● **WHAT YOU NEED TO DO**
If the records include pictures, omit them and set down everything else verbatim.

● **DATA FOR REVIEW**
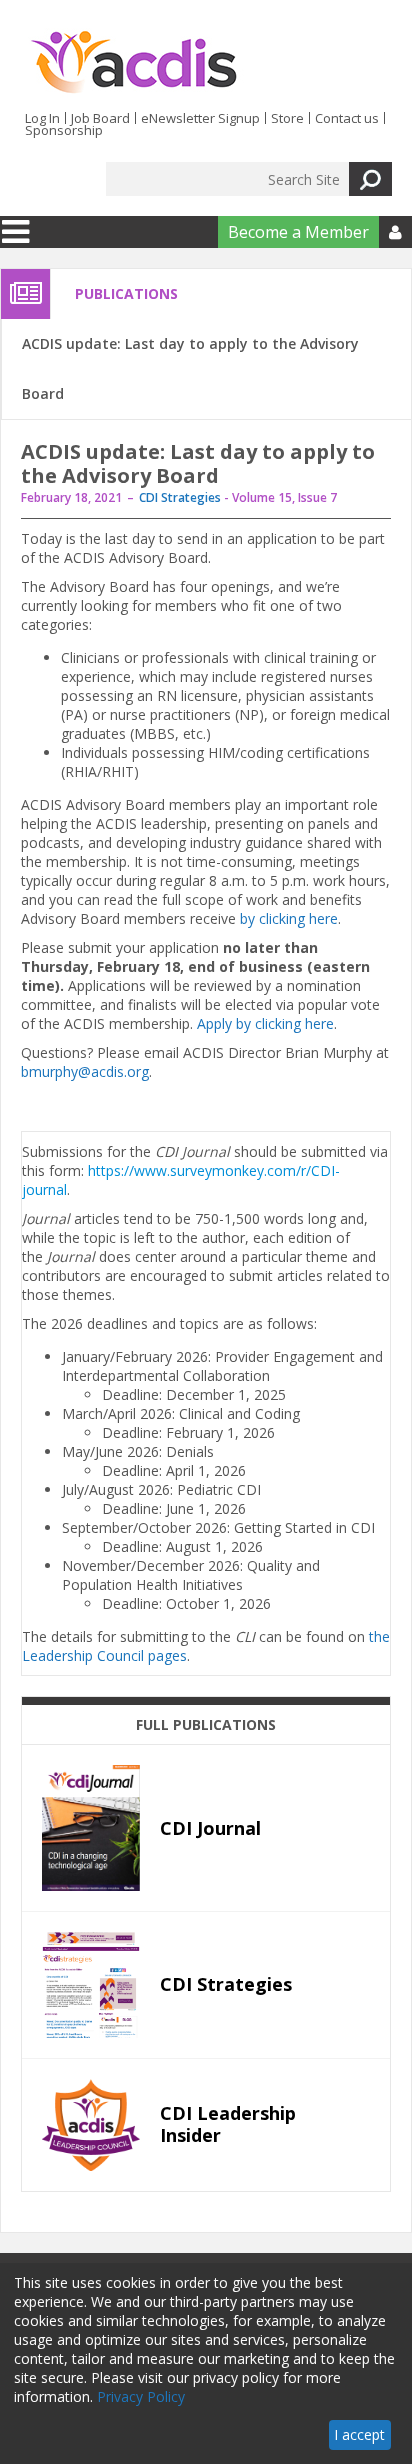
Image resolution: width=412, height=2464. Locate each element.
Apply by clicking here (265, 1023)
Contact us (347, 118)
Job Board (100, 118)
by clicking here (289, 918)
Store (287, 118)
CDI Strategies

● **ANSWER SECTION**
Image resolution: width=412, height=2464. Locate each element.
Apply by clicking here (265, 1023)
Contact us (347, 118)
Job Board (100, 118)
by clicking here (289, 918)
Store (287, 118)
CDI Strategies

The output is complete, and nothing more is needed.